(Data for locating words and elements)

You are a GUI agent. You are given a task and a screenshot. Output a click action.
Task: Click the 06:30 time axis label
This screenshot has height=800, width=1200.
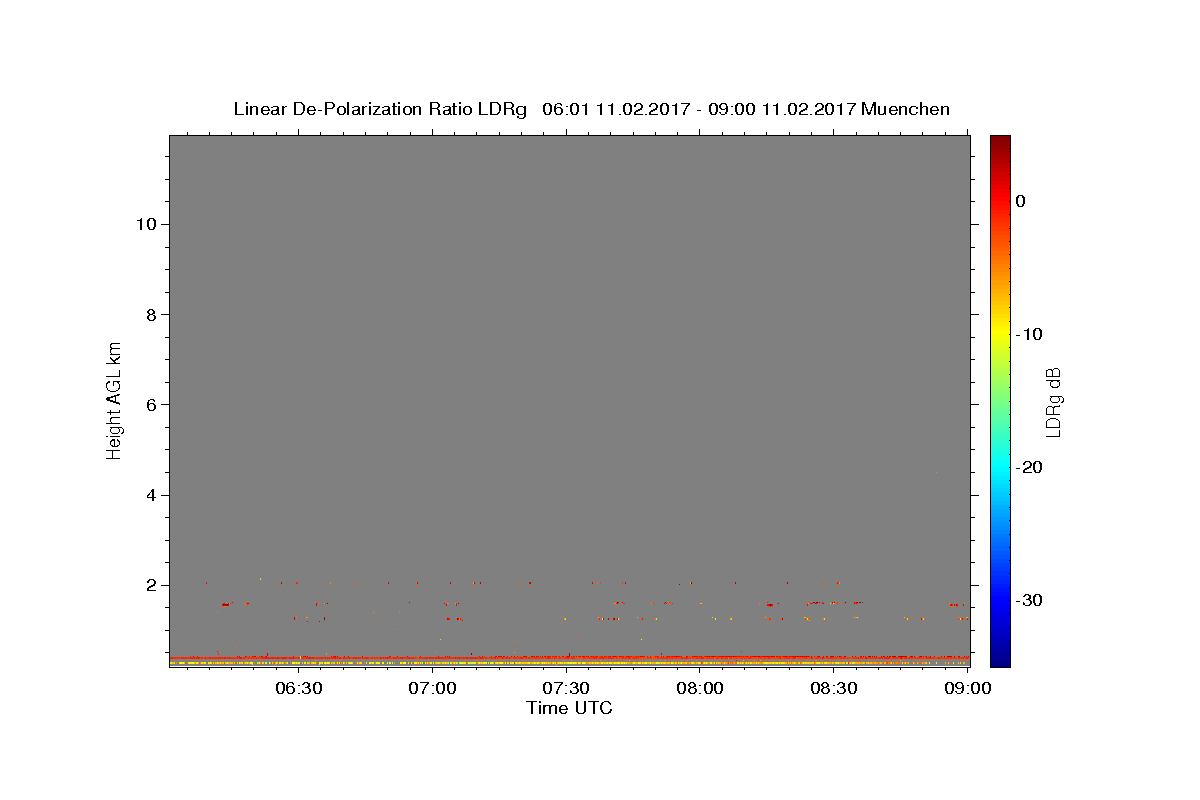[298, 689]
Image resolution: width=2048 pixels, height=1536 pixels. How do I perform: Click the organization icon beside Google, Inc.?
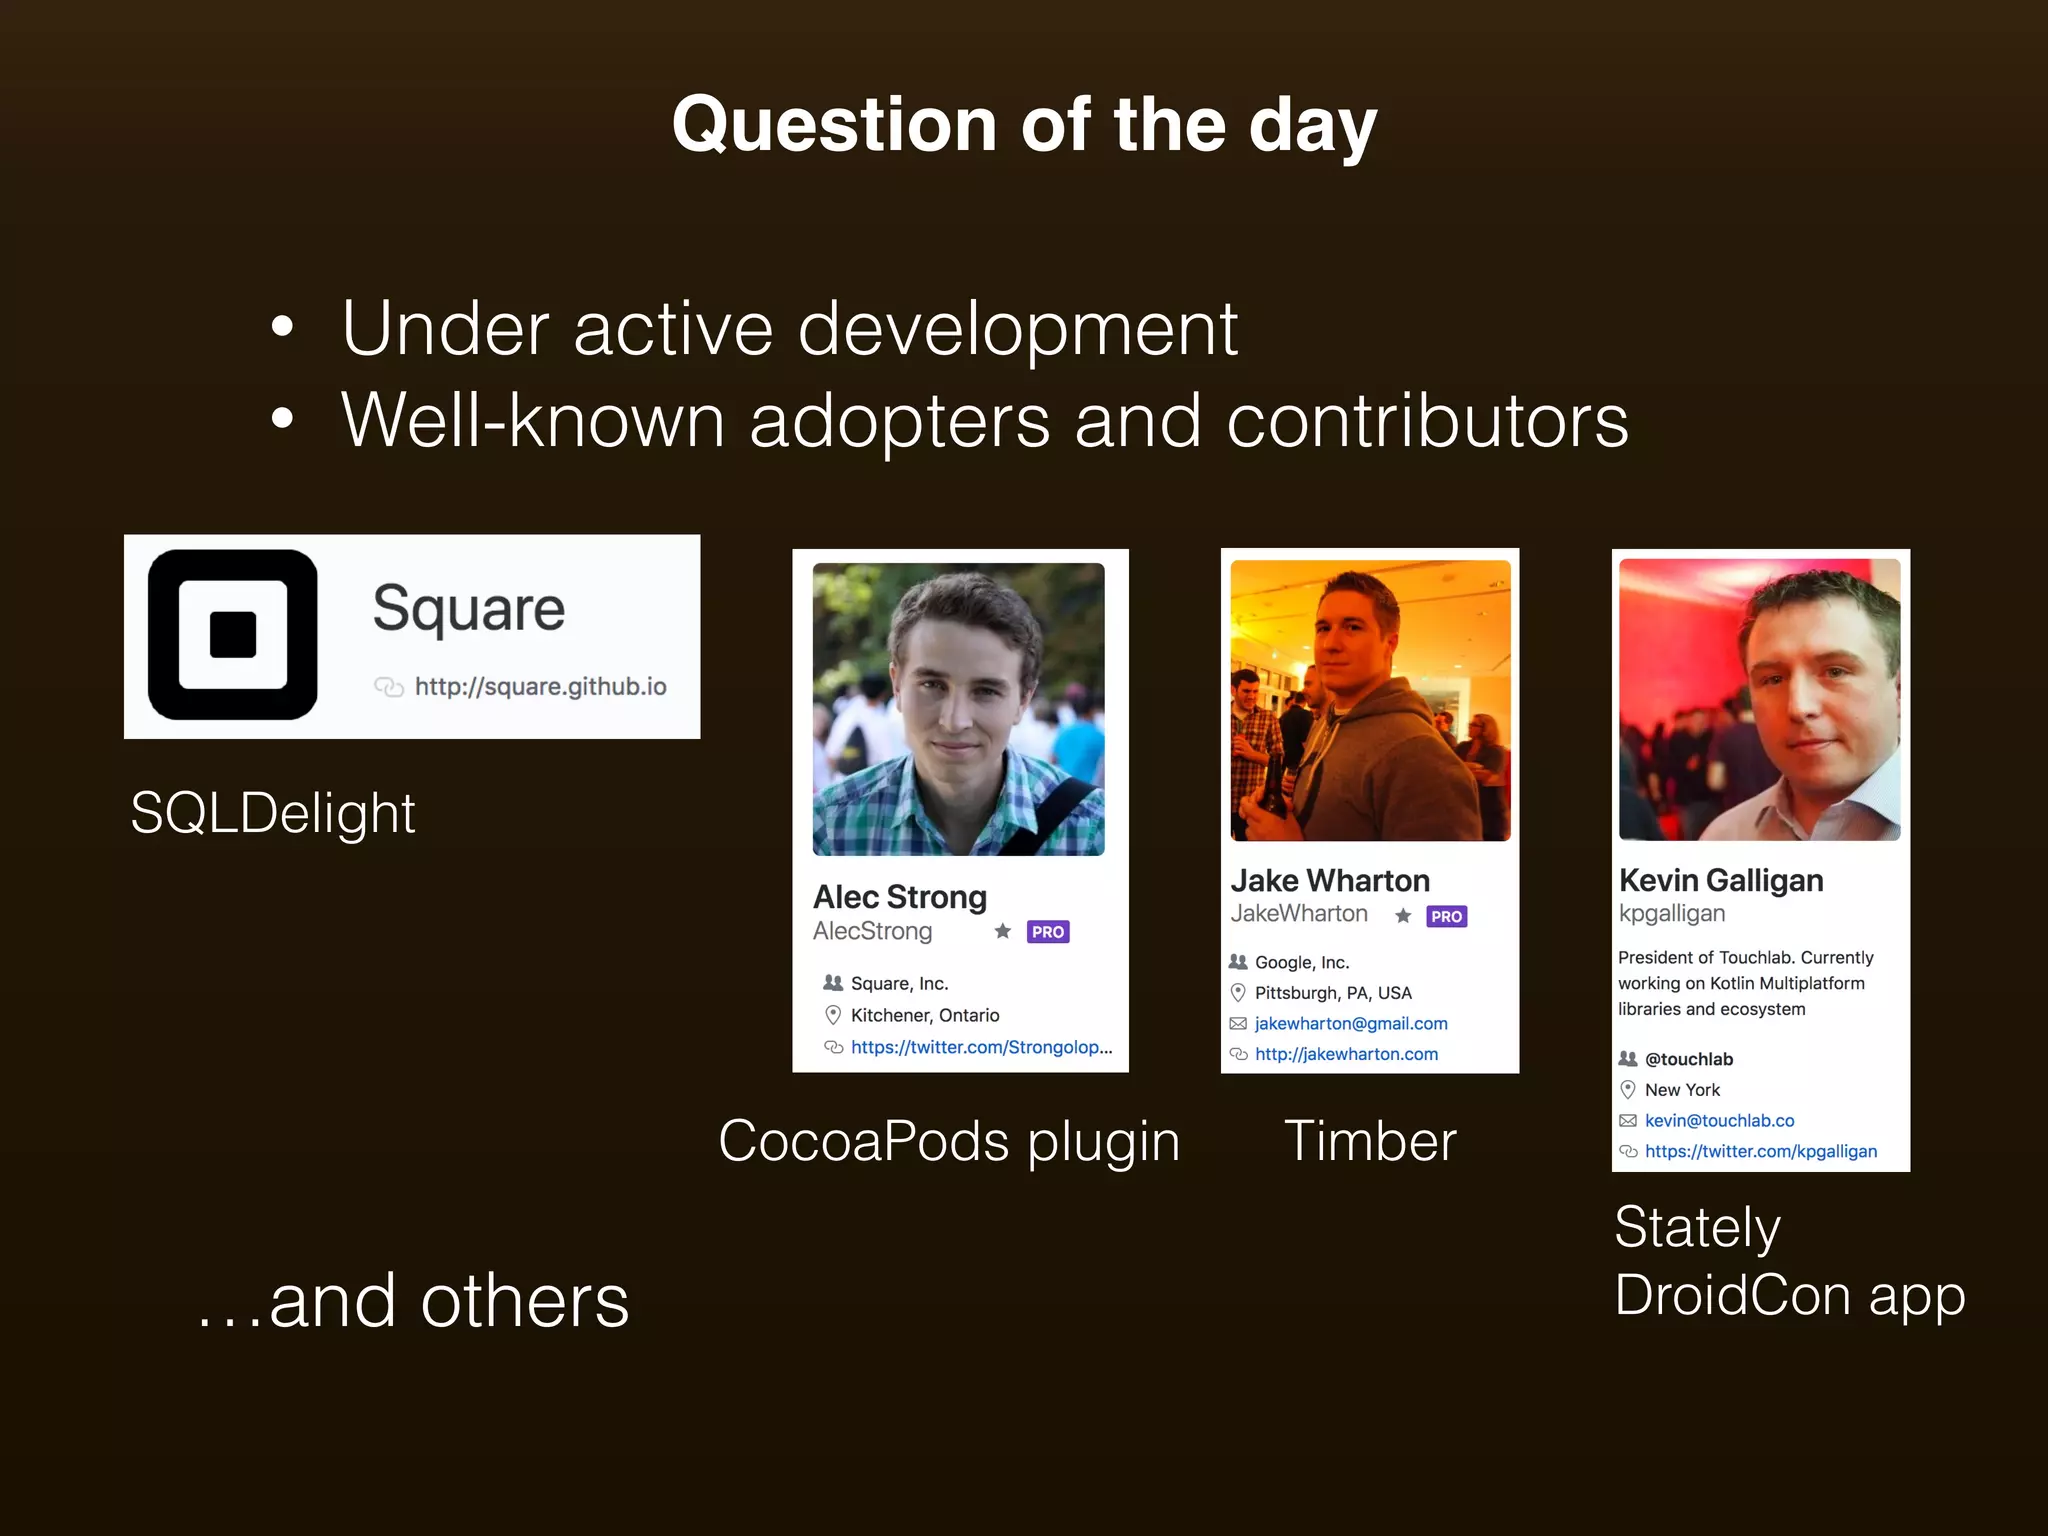[1238, 962]
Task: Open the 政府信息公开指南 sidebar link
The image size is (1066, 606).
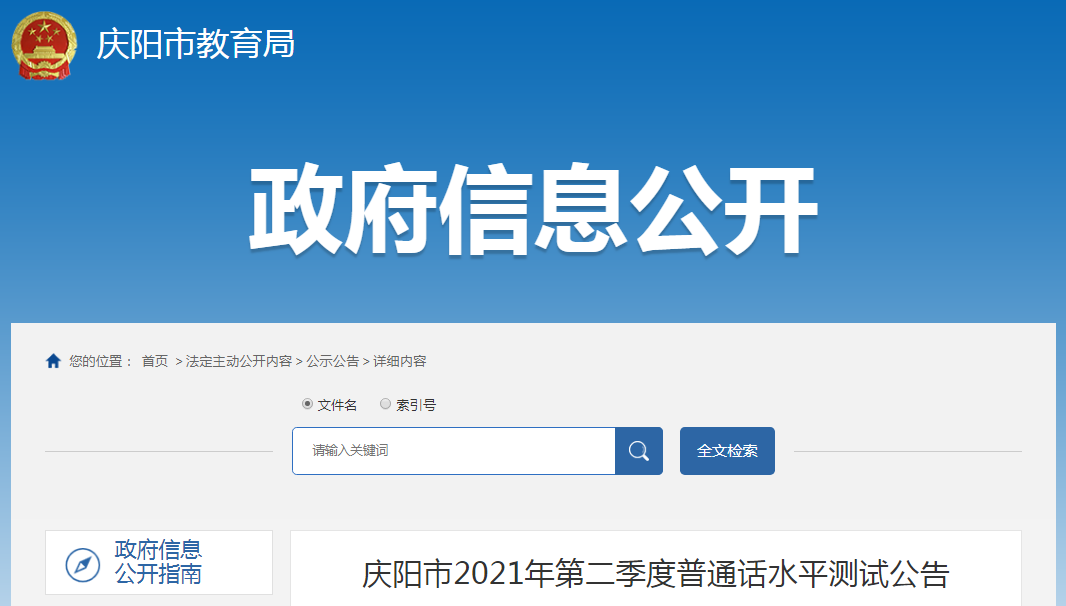Action: (158, 562)
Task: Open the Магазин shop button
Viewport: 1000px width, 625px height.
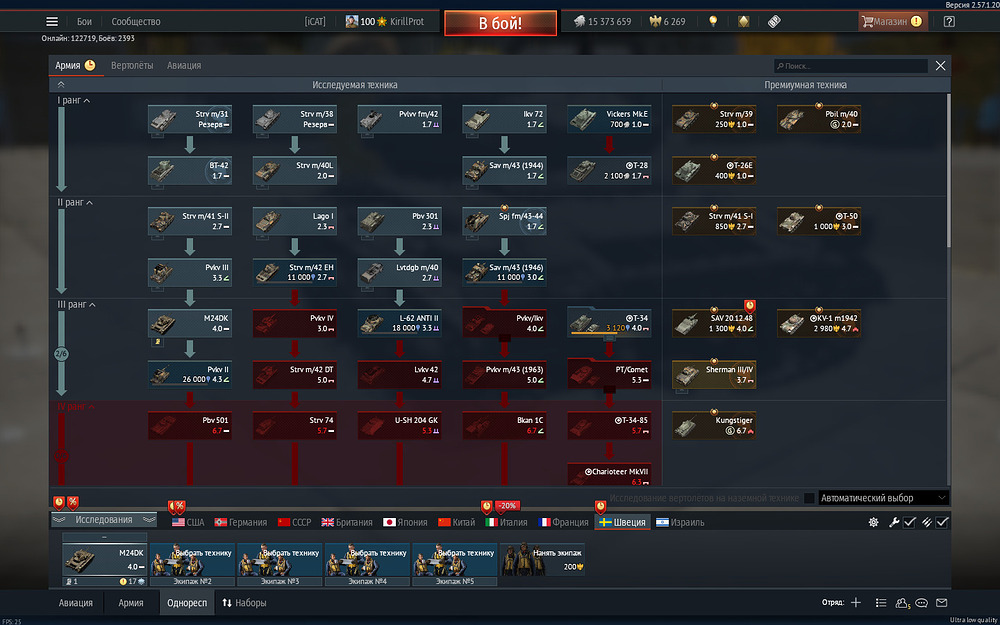Action: click(892, 22)
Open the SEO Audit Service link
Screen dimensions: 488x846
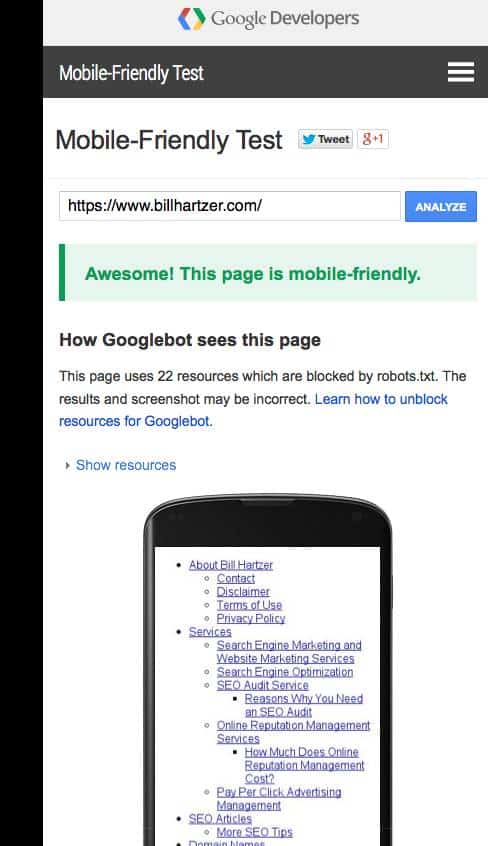coord(262,685)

• TASK DESCRIPTION:
Copy out every line of the records above verbatim. Leave the pictures out of your copy.

• EXERCISE RESPONSE:
You are a GUI agent. You are given a task and a screenshot. Output a click action.
Task: Click the 06:30 time axis label
This screenshot has height=800, width=1200.
[298, 689]
Image resolution: width=2048 pixels, height=1536 pixels. How do I perform: Click the organization icon beside Google, Inc.?
[1238, 962]
Task: Open the 政府信息公开指南 sidebar link
The image size is (1066, 606).
Action: (158, 562)
Task: Open the Магазин shop button
Viewport: 1000px width, 625px height.
Action: click(892, 22)
Open the SEO Audit Service link
Screen dimensions: 488x846
coord(262,685)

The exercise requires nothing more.